** Opening Data for this task block **

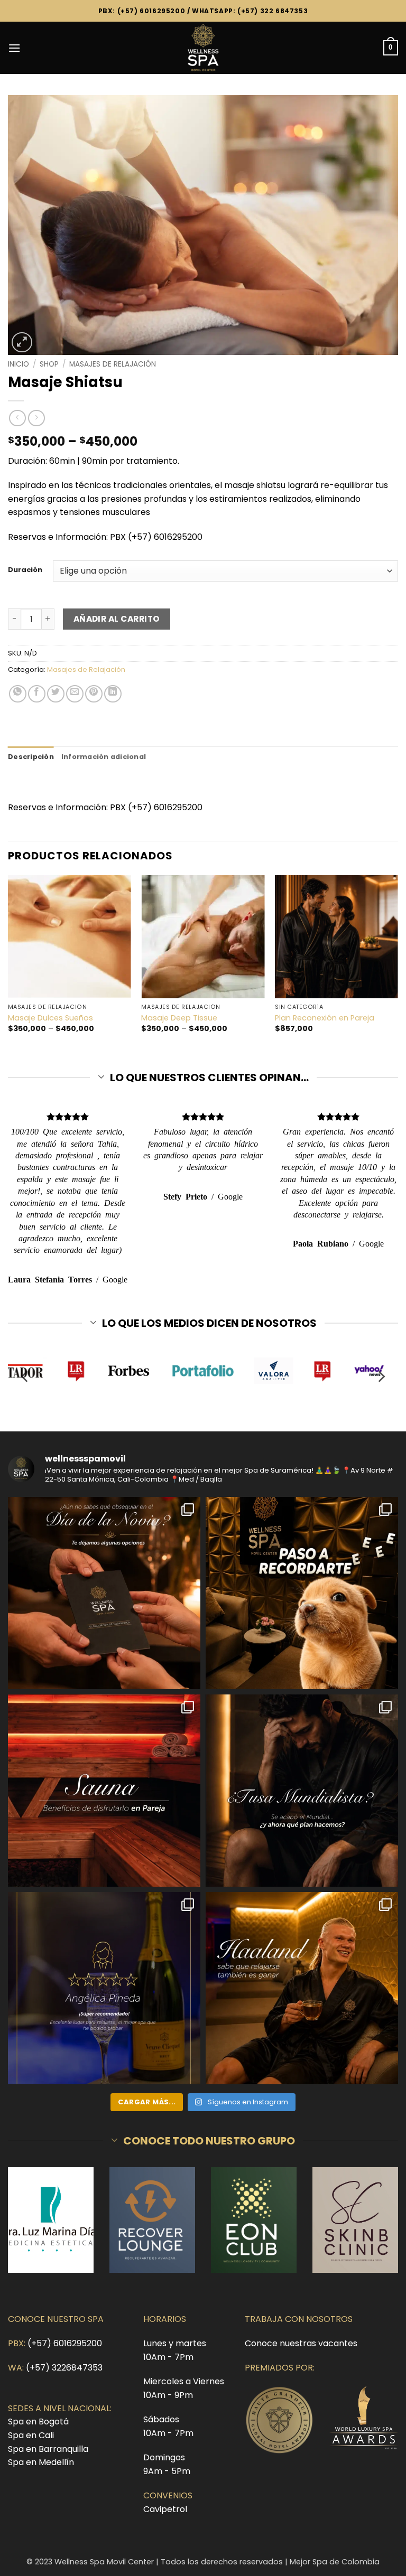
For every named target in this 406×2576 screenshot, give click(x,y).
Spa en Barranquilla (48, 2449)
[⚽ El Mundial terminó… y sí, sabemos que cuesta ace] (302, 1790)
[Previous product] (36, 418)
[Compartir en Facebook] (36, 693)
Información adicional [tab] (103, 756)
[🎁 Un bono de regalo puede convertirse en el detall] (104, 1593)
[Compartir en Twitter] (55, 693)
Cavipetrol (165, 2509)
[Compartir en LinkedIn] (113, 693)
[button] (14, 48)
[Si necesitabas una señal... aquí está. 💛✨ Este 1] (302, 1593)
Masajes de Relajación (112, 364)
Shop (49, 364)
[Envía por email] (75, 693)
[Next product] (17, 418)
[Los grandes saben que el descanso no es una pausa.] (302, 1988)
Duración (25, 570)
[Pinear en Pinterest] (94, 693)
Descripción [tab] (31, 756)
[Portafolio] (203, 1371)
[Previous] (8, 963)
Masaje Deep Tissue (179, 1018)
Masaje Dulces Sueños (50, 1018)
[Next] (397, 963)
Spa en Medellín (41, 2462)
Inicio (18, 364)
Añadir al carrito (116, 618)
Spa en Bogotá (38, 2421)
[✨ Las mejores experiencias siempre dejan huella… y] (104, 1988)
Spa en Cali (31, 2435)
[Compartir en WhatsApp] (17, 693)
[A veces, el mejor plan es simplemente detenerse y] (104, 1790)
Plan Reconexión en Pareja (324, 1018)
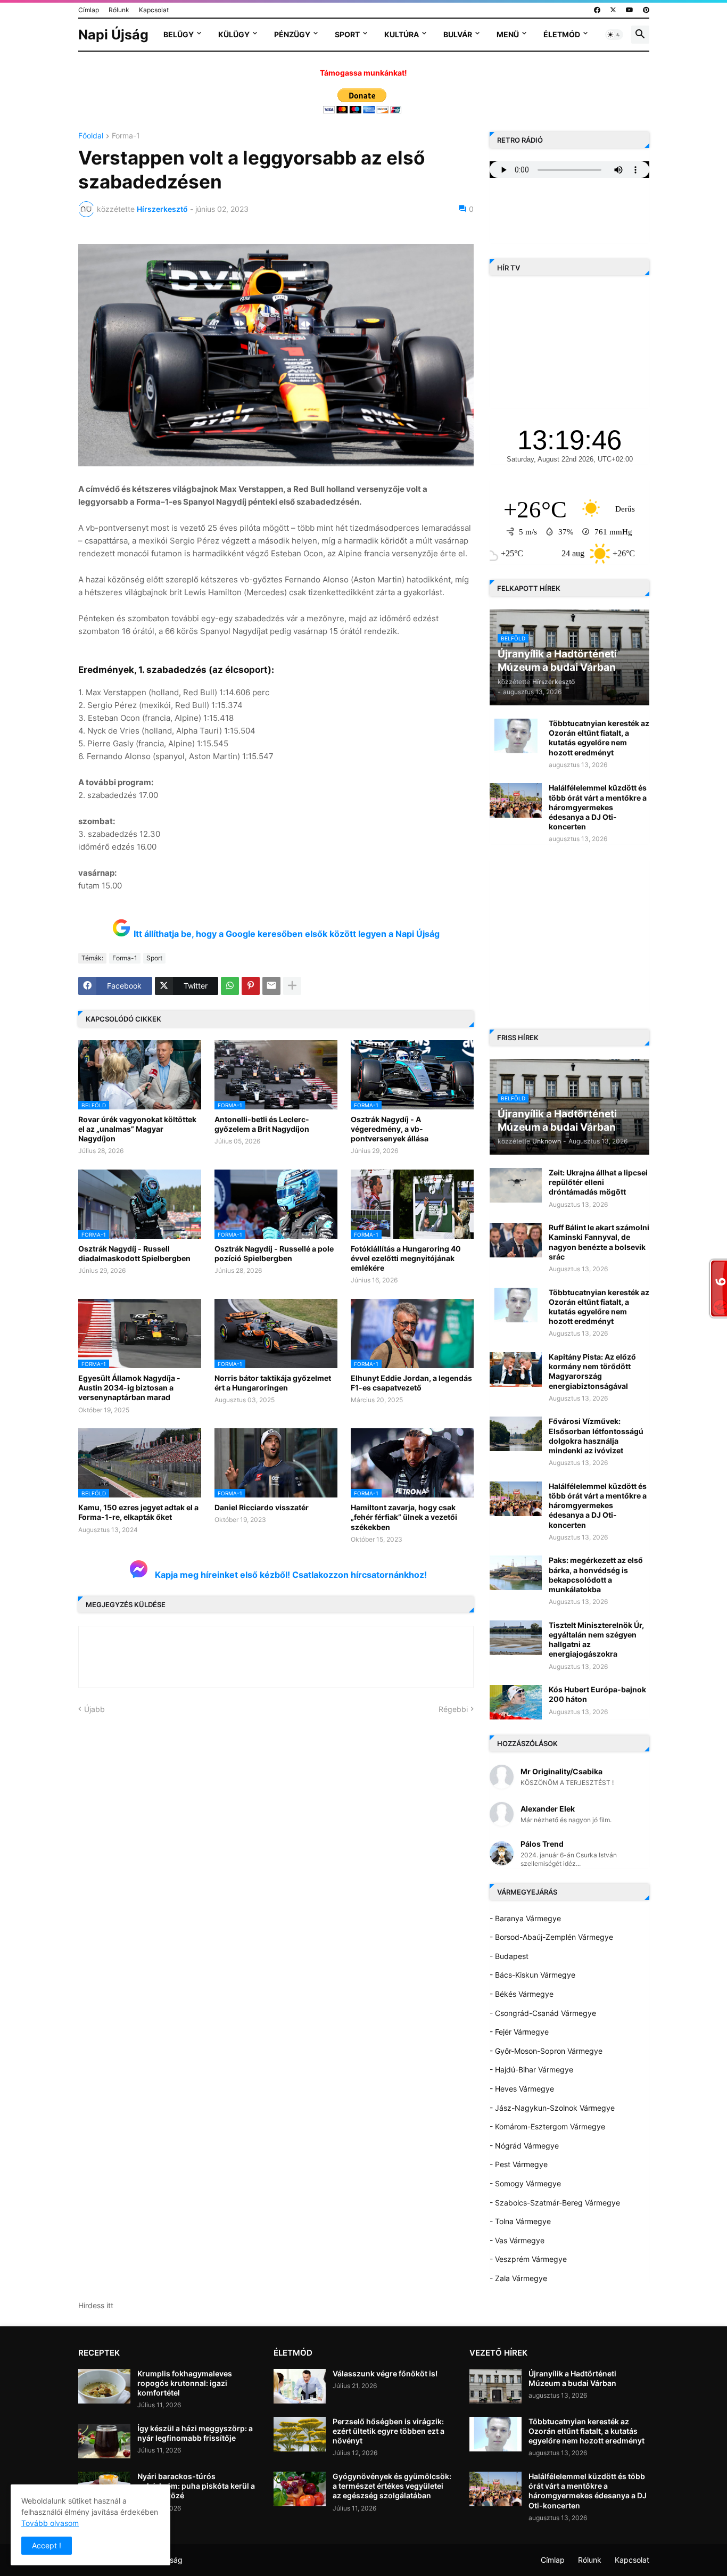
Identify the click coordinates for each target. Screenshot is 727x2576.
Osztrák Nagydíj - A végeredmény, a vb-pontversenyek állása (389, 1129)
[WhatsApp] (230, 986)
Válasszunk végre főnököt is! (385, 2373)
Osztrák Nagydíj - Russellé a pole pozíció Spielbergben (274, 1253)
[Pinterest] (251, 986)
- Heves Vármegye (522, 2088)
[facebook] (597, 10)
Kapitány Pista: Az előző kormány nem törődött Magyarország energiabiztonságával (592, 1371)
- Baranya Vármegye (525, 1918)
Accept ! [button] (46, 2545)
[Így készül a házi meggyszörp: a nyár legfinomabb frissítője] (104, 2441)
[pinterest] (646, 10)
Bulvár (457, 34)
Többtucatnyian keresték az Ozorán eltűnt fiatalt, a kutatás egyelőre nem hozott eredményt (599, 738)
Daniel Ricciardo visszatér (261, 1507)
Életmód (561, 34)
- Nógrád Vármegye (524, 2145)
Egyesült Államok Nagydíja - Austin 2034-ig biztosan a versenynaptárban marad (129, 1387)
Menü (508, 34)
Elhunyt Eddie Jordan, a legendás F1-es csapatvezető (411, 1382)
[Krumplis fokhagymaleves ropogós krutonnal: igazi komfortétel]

** Closing Data for this task block **

Every line of the data above is to be set down word for word, with the pictures left out.

For every named target in this 406×2576 screenshot, give click(x,y).
Spa en Barranquilla (48, 2449)
[⚽ El Mundial terminó… y sí, sabemos que cuesta ace] (302, 1790)
[Previous product] (36, 418)
[Compartir en Facebook] (36, 693)
Información adicional [tab] (103, 756)
[🎁 Un bono de regalo puede convertirse en el detall] (104, 1593)
[Compartir en Twitter] (55, 693)
Cavipetrol (165, 2509)
[Compartir en LinkedIn] (113, 693)
[button] (14, 48)
[Si necesitabas una señal... aquí está. 💛✨ Este 1] (302, 1593)
Masajes de Relajación (112, 364)
Shop (49, 364)
[Envía por email] (75, 693)
[Next product] (17, 418)
[Los grandes saben que el descanso no es una pausa.] (302, 1988)
Duración (25, 570)
[Pinear en Pinterest] (94, 693)
Descripción [tab] (31, 756)
[Portafolio] (203, 1371)
[Previous] (8, 963)
Masaje Deep Tissue (179, 1018)
Masaje Dulces Sueños (50, 1018)
[Next] (397, 963)
Spa en Medellín (41, 2462)
Inicio (18, 364)
Añadir al carrito (116, 618)
Spa en Bogotá (38, 2421)
[✨ Las mejores experiencias siempre dejan huella… y] (104, 1988)
Spa en Cali (31, 2435)
[Compartir en WhatsApp] (17, 693)
[A veces, el mejor plan es simplemente detenerse y] (104, 1790)
Plan Reconexión en Pareja (324, 1018)
Identify the click coordinates for each target. Screenshot is 727x2576.
Osztrák Nagydíj - A végeredmény, a vb-pontversenyek állása (389, 1129)
[WhatsApp] (230, 986)
Válasszunk végre főnököt is! (385, 2373)
Osztrák Nagydíj - Russellé a pole pozíció Spielbergben (274, 1253)
[Pinterest] (251, 986)
- Heves Vármegye (522, 2088)
[facebook] (597, 10)
Kapitány Pista: Az előző kormány nem törődött Magyarország energiabiztonságával (592, 1371)
- Baranya Vármegye (525, 1918)
Accept ! [button] (46, 2545)
[Így készül a házi meggyszörp: a nyár legfinomabb frissítője] (104, 2441)
[pinterest] (646, 10)
Bulvár (457, 34)
Többtucatnyian keresték az Ozorán eltűnt fiatalt, a kutatás egyelőre nem hozott eredményt (599, 738)
Daniel Ricciardo visszatér (261, 1507)
Életmód (561, 34)
- Nógrád Vármegye (524, 2145)
Egyesült Államok Nagydíja - Austin 2034-ig biztosan a versenynaptárban marad (129, 1387)
Menü (508, 34)
Elhunyt Eddie Jordan, a legendás F1-es csapatvezető (411, 1382)
[Krumplis fokhagymaleves ropogós krutonnal: igazi komfortétel]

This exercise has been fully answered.